SOURCE DATA:

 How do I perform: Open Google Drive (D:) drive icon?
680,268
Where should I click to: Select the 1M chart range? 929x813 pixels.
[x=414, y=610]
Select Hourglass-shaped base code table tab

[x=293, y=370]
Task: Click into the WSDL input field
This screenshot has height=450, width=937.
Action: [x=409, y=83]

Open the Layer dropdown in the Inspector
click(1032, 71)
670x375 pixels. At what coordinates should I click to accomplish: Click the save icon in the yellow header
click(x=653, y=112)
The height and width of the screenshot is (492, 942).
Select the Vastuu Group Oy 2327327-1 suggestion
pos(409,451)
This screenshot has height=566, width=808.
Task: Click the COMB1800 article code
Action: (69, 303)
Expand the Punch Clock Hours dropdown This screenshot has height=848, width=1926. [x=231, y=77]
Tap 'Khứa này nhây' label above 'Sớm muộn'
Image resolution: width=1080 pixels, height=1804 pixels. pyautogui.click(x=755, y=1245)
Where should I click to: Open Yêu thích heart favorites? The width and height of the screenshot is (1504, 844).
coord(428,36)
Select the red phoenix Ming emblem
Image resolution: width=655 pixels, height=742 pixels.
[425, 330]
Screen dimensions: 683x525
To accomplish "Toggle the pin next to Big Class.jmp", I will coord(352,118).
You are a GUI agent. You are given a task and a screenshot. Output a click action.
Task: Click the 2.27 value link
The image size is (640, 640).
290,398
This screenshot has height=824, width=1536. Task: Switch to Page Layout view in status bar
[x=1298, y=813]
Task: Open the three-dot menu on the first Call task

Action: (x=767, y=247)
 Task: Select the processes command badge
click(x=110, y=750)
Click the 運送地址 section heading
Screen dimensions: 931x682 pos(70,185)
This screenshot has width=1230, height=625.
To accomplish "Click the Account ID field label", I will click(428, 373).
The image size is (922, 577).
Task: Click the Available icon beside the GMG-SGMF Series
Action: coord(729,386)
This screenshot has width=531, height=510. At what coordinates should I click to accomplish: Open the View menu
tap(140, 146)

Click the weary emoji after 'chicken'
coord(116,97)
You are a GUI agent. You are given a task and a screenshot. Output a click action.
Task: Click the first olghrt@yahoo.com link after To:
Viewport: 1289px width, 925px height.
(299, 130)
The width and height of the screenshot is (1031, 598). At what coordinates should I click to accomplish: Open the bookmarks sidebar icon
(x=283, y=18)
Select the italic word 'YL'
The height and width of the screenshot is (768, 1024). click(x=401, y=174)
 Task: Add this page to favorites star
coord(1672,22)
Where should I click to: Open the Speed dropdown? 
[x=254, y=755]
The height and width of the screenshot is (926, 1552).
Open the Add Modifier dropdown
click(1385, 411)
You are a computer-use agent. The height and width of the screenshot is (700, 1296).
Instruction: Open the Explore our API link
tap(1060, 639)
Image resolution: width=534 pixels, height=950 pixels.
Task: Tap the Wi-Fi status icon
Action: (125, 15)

TASK DESCRIPTION: Every line of the material above is to be copied exactly.

RESULT OF THIS EXERCISE:
 How do I perform: Open Google Drive (D:) drive icon?
680,268
Where should I click to: Select the 1M chart range? 929x813 pixels.
[x=414, y=610]
Select Hourglass-shaped base code table tab

[x=293, y=370]
Task: Click into the WSDL input field
This screenshot has height=450, width=937.
Action: [x=409, y=83]

Open the Layer dropdown in the Inspector
click(1032, 71)
670x375 pixels. At what coordinates should I click to accomplish: Click the save icon in the yellow header
click(x=653, y=112)
The height and width of the screenshot is (492, 942).
Select the Vastuu Group Oy 2327327-1 suggestion
pos(409,451)
This screenshot has height=566, width=808.
Task: Click the COMB1800 article code
Action: (69, 303)
Expand the Punch Clock Hours dropdown This screenshot has height=848, width=1926. [x=231, y=77]
Tap 'Khứa này nhây' label above 'Sớm muộn'
Image resolution: width=1080 pixels, height=1804 pixels. pyautogui.click(x=755, y=1245)
Where should I click to: Open Yêu thích heart favorites? The width and height of the screenshot is (1504, 844).
coord(428,36)
Select the red phoenix Ming emblem
Image resolution: width=655 pixels, height=742 pixels.
[425, 330]
Screen dimensions: 683x525
To accomplish "Toggle the pin next to Big Class.jmp", I will coord(352,118).
You are a GUI agent. You are given a task and a screenshot. Output a click action.
Task: Click the 2.27 value link
The image size is (640, 640).
290,398
This screenshot has height=824, width=1536. Task: Switch to Page Layout view in status bar
[x=1298, y=813]
Task: Open the three-dot menu on the first Call task

Action: (x=767, y=247)
 Task: Select the processes command badge
click(x=110, y=750)
Click the 運送地址 section heading
Screen dimensions: 931x682 pos(70,185)
This screenshot has width=1230, height=625.
To accomplish "Click the Account ID field label", I will click(428, 373).
The image size is (922, 577).
Task: Click the Available icon beside the GMG-SGMF Series
Action: coord(729,386)
This screenshot has width=531, height=510. At what coordinates should I click to accomplish: Open the View menu
tap(140, 146)

Click the weary emoji after 'chicken'
coord(116,97)
You are a GUI agent. You are given a task and a screenshot. Output a click action.
Task: Click the first olghrt@yahoo.com link after To:
Viewport: 1289px width, 925px height.
(299, 130)
The width and height of the screenshot is (1031, 598). At what coordinates should I click to accomplish: Open the bookmarks sidebar icon
(x=283, y=18)
Select the italic word 'YL'
The height and width of the screenshot is (768, 1024). click(x=401, y=174)
 Task: Add this page to favorites star
coord(1672,22)
Where should I click to: Open the Speed dropdown? 
[x=254, y=755]
The height and width of the screenshot is (926, 1552).
Open the Add Modifier dropdown
click(1385, 411)
You are a computer-use agent. The height and width of the screenshot is (700, 1296).
Instruction: Open the Explore our API link
tap(1060, 639)
Image resolution: width=534 pixels, height=950 pixels.
Task: Tap the Wi-Fi status icon
Action: (125, 15)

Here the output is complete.